In the October issue of the King County Bar Bulletin, Seattle lawyer Frederick P. Corbit presented the results of his study of local judges' reversal rates in the Washington Court of Appeals (see earlier post). Now a judge responds with an analysis of the limitations Corbit's study and of any such study. John P. Erlick, Judicial Reversal Rates: What Do They Tell Us?, B. Bull., Feb. 2007. (Note: after the March issue is posted, this article's URL will be this.)
Judge Erlick emphasizes the limits of a study that tries to measure the performance of trial judge by counting how many times their cases are reversed.
- Appeals vary by subject. For instance, many more criminal than civil cases are appealed, but a lower percentage of criminal appeals are successful. If a superior court judge has a criminal rotation during the period studied, he or she will probably have a lower than average reversal rate.
- Who's the judge? The appellate decision will list as the lower court judge the judge who entered the judgment. But the action that's reversed might be something done by the judge who presided at trial or a judge who ruled on a pretrial motion a year before trial.

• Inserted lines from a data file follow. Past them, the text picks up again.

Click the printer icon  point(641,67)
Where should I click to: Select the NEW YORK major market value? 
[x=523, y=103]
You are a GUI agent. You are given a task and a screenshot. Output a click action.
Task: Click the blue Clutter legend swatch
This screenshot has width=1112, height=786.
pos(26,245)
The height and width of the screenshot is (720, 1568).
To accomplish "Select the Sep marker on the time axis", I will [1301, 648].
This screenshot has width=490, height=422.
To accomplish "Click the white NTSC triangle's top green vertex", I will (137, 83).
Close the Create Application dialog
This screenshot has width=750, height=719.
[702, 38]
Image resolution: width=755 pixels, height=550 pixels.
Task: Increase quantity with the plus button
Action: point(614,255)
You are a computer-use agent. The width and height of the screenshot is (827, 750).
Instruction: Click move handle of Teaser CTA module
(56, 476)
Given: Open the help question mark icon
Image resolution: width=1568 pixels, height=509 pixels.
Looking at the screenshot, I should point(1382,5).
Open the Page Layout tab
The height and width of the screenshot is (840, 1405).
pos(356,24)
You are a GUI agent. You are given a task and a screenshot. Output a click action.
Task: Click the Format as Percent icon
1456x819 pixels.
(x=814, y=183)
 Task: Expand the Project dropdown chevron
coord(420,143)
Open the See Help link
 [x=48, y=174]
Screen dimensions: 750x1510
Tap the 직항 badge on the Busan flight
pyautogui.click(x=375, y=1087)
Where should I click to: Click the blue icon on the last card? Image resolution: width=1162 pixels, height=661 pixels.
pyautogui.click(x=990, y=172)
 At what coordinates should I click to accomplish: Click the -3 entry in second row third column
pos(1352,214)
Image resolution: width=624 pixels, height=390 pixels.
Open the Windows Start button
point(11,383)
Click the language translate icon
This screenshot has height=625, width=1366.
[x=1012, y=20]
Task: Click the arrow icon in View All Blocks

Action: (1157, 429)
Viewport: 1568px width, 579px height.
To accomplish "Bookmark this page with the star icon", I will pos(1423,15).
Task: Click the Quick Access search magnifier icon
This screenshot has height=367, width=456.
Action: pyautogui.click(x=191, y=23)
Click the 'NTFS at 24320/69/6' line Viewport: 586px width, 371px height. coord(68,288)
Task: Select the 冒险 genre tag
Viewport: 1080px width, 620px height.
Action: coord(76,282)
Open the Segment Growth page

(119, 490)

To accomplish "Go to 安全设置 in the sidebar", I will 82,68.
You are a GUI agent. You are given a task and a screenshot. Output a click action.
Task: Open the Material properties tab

- What's a reversal? If a case is affirmed on six issues but reversed and remanded on one, is that counted as a reversal?
- How do you define the rate of reversal? Only a very small portion of dispositions are appealed. If a judge handles a couple of hundred cases, including summary dispositions, cases that settle, and trials that are never appealed, it's a skewed picture to only look at the number of reversals as a percentage of the number of appeals.